El doncel de don Enrique el Doliente, por Mariano José de Larra
Después de esta actuación, sus parientes la echaron de mala manera de Aguilar, no querían cobijar a esta mujer a quien todos culpaban de la muerte de su propio hijo, por lo que tuvo que volver a Córdoba.
La historia seguía su devenir. Mientras todo esto sucedía a doña Leonor, el rey don Juan I también había muerto y heredó el trono don Enrique el Doliente, el cual se había casado, por iniciativa de don Juan I, su padre, con la descendiente directa de don Pedro el Cruel, doña Catalina de Láncaster, hija de doña Constanza (hija esta de Pedro I y María de Padilla). Doña Constanza había sido una de las madrinas de bautizo de doña Leonor en el palacio de Calatayud, donde había nacido, y a cuyo cuidado directo había quedado cuando murió su madre en Segovia. Sabedor de esta historia y deseando congraciarse con su esposa mediante el desagravio de doña Leonor López de Córdoba, en 1406, don Enrique llamó a la hija del maestre de Calatrava. Acudió esta a la corte y allí, en memoria de su padre, el maestre de Calatrava y de su bautizo en el Palacio Real, se le dio el cargo de camarera de la reina.
A lo largo de la Edad Media el crecimiento de la cámara regia y su desarrollo como incipiente oficina administrativa llevó consigo el encumbramiento de la figura del camarero, en este caso camarera, ya que la casa del rey tenía su réplica en la casa de la reina, que tenía también sus equivalentes femeninos para el servicio de la señora.
La consolidación del sistema de sucesión hereditaria en las monarquías medievales acentuó el prestigio de la reina, que fue asumiendo las funciones regias por delegación de su esposo y, según explica el profesor don Álvaro Fernández de Córdoba, en determinados momentos lo suplía de manera natural. Esto tuvo luego su importancia cuando doña Constanza, por la muerte de su esposo Enrique el Doliente hubo de actuar como tutora de su hijo y en la práctica como reina, aunque con algunas cortapisas, como veremos luego. Al quedarse la reina viuda, con ella se encumbraron todos los cargos de su casa, ya que en la práctica ella ejercía el poder real.
Con el tiempo, la soberana tuvo su propia casa (hospitium) con su servicio personal que la custodiaba y servía siguiendo el modelo doméstico de la emperatriz bizantina. Simplificando mucho, los familiares solían dividirse en tres grupos: el cuerpo de oficiales con servidores a su cargo; el grupo de caballeros —tanto los que ayudaban a la reina como los que se criaban en su casa— y el de sus damas y doncellas. En primer lugar, en los cargos de la casa real de la reina hay que nombrar a las camareras, a las que se exigía una honra, lealtad y buenas costumbres, pues se sabía que tenían una privanza sobre la reina.

★ ★ ★ ★ ★ ★ ★

**Enunciado del ejercicio:** Copia el extracto de página empezando en las palabras "A lo largo de" y terminando después de "de la señora.". Sustituye "cámara regia" por "cámara real".

**Extractos de datos:**
★ ★ ★ ★ ★ ★ ★

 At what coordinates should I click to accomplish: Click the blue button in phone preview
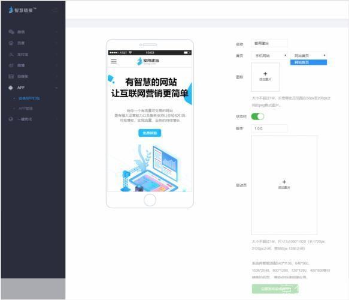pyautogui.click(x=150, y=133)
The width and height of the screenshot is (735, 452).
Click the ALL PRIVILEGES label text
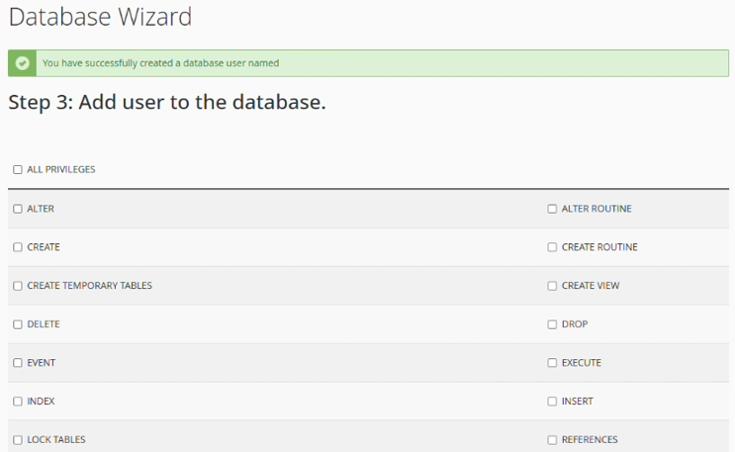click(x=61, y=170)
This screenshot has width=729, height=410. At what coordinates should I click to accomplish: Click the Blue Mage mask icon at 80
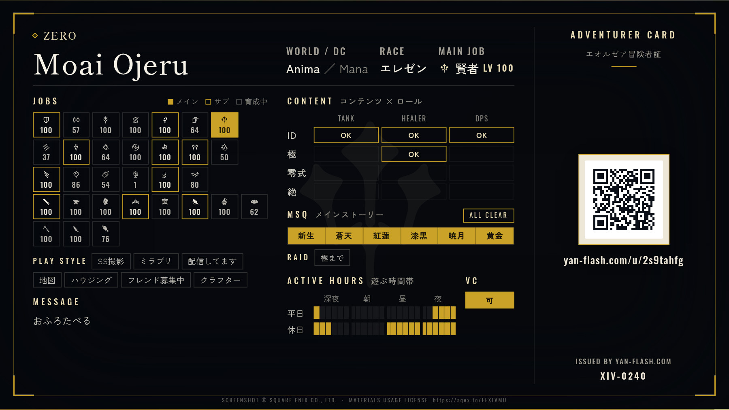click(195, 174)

★ ★ ★ ★ ★ ★ ★

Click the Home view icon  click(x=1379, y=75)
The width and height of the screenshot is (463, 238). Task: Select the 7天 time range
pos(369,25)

★ ★ ★ ★ ★ ★ ★

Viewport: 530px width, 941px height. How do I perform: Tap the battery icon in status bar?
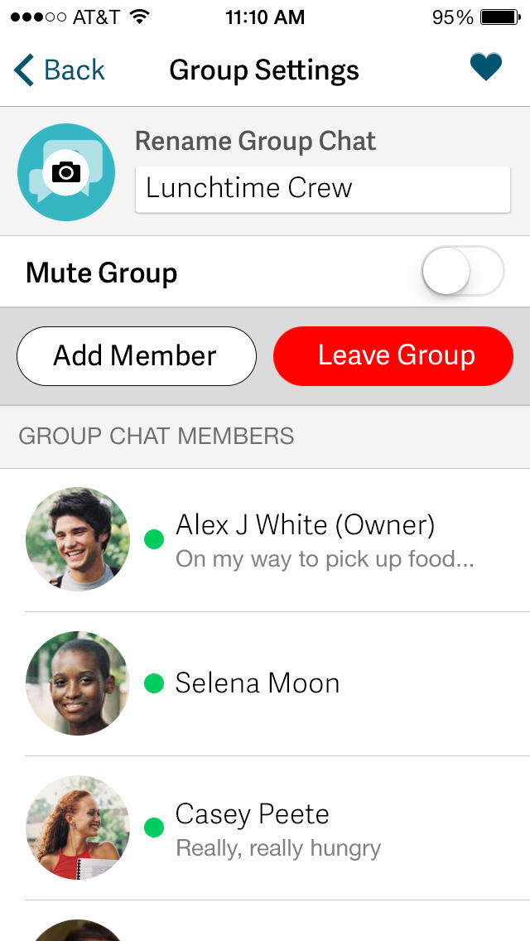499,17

★ ★ ★ ★ ★ ★ ★

**Solución del ejercicio:**
A lo largo de la Edad Media el crecimiento de la cámara real y su desarrollo como incipiente oficina administrativa llevó consigo el encumbramiento de la figura del camarero, en este caso camarera, ya que la casa del rey tenía su réplica en la casa de la reina, que tenía también sus equivalentes femeninos para el servicio de la señora.